**Passage provided:**
※ ※ ※

Saturday, December 22, 2007

My Problem With Authority

I started thinking today about the past 30 years. One thing occurred to me: my entire life, right down to the moment of my birth, has been about defying convention and authority. In truth, I'm convinced that the problem with authority is genetic. See, I was born 30 years ago today, and I am aware that it was to two people who had problems accepting the status quo. So, below is a list of things that lead up to me, and what was expected to happen.

My father had problems with the entire concept of convention. When most people who grew up when he did knew that they would be married once, that was clearly a sign to him that divorce and infidelity was an option. He was married four times (that the family knows of), and for a while, two of those marriages was concurrent. The Christian faith says to marry once, the Islamic faith says that polygamy is accepted. He was born and raised Christian. He met his concurrent wife (at the time) while in an Islamic nation. The entire time he was married, to all of his wives, he clearly had no problems with potentially leaving a few other genetic markers around. Officially, I am his fifth child and only known son. Unofficially, I am his only known son, but that could be an entirely different matter in truth as he clearly had his share of mistresses. Dad, thanks for defying convention. And then, for your fourth (known) marriage, you had to go out and find my mother. Oh, and when most men have given up on reproduction, you conceived me in your 57th year, and I was born just short of your 58th.

※ ※ ※

**Actions to take:**
A: Copy the blog post word for word from "I started thinking" to "expected to happen.".
B: Continue the blog post about defying authority from the point where it stops.
The records have no connection to the blog post.

**Raw data:**

※ ※ ※

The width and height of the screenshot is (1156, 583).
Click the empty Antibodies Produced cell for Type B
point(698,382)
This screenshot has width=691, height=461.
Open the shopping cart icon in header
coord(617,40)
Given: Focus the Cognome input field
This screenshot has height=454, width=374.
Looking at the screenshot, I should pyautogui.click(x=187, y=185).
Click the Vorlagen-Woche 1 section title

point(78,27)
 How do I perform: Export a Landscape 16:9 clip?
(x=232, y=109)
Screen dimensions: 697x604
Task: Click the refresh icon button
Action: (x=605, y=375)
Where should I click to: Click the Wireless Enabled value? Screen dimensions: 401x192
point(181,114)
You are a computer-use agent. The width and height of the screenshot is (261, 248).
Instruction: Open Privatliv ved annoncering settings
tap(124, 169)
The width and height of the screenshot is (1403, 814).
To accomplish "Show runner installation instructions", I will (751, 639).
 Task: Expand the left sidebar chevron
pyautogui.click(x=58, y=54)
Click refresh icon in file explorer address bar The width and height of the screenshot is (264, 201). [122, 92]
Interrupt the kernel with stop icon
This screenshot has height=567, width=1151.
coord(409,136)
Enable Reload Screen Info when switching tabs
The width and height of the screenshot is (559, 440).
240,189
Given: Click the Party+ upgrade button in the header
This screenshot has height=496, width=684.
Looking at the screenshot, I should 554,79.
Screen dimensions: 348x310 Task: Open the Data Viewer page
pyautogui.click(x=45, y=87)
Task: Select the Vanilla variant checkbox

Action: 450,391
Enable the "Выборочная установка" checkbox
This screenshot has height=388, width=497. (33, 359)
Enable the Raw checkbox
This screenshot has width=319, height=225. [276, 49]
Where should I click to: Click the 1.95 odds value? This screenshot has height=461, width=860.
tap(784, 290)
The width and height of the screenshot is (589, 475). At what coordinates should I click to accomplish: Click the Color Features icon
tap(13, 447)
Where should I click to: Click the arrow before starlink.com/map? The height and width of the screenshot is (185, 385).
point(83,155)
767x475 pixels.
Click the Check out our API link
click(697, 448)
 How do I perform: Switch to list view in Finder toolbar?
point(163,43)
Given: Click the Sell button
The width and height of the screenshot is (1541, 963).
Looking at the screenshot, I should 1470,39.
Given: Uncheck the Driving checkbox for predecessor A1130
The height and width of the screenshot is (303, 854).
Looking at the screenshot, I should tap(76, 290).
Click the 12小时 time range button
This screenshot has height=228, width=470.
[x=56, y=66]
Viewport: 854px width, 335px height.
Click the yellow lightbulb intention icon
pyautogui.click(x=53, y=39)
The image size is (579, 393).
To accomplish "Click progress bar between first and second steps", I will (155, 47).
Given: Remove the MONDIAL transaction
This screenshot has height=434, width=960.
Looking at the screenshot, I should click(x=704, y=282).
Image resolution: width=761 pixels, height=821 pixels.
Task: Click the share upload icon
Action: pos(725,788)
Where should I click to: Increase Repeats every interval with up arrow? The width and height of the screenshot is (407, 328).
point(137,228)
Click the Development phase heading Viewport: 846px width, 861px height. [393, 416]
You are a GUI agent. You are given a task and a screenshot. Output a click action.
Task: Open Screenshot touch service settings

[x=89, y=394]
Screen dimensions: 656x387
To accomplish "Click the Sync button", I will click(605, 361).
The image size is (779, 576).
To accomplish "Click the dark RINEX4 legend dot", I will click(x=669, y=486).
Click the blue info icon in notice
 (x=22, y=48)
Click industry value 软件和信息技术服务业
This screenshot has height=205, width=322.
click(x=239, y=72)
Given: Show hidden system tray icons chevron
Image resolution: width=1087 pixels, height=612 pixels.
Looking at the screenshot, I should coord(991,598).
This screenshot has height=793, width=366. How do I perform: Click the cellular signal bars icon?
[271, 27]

※ ※ ※

**List of answers:**
A:
I started thinking today about the past 30 years. One thing occurred to me: my entire life, right down to the moment of my birth, has been about defying convention and authority. In truth, I'm convinced that the problem with authority is genetic. See, I was born 30 years ago today, and I am aware that it was to two people who had problems accepting the status quo. So, below is a list of things that lead up to me, and what was expected to happen.

B:
My mother was always too darned smart for her own good. She was four when she started first grade. She ended up being the only daughter of her parents who fled the authority of the Chinese cultural revolution and ended up in the Dutch-Islamic colony of Indonesia. And then, with a mother that had converted to Islam, she managed to grow up Catholic. Oh, and if that wouldn't defy convention enough, you had to marry this American.

Now, when most people talk about jungle fever, they think of interracial cross-pollination. Nope, not only did my parents who came from two entirely different cultures, but two entirely different socio-economic backgrounds, meet, they met in the jungles of East Kalimantan or what is commonly known as Borneo. Yep, I am a direct result of a nasty and horribly literal case of jungle fever.

Then of course, is the fact that I was scheduled to be born on Christmas day. In fact, I was scheduled to be the fourth generation in a row on my mother's direct line to be born on Christmas. Oops. I clearly decided that being born on that day wouldn't do. Also, I would have been the only male born of that line to be born on that day. Yep, that clearly wouldn't do either. So while convention would have dictated that I would have either been born in Asia or the States, I had to be born three days early and in Europe. Oh, and while most are born either by Caesarian or in a completely natural way, I had to be induced. Apparently, the extra three days without being induced would have been quite fatal to my mother. Then of course, after I was born, she made the decision that though I was born to carry two passports as a subject of the Queen and as an American, she insured that I would carry only an American passport. Of course, mother would insist that I speak Oxford at home, even though I was being reared in the states.

I gotta tell you, thirty years of defying convention and authority is clearly in my blood. Yup, I attribute all of it to my unconventional circumstances. May the next thirty years be just as odd.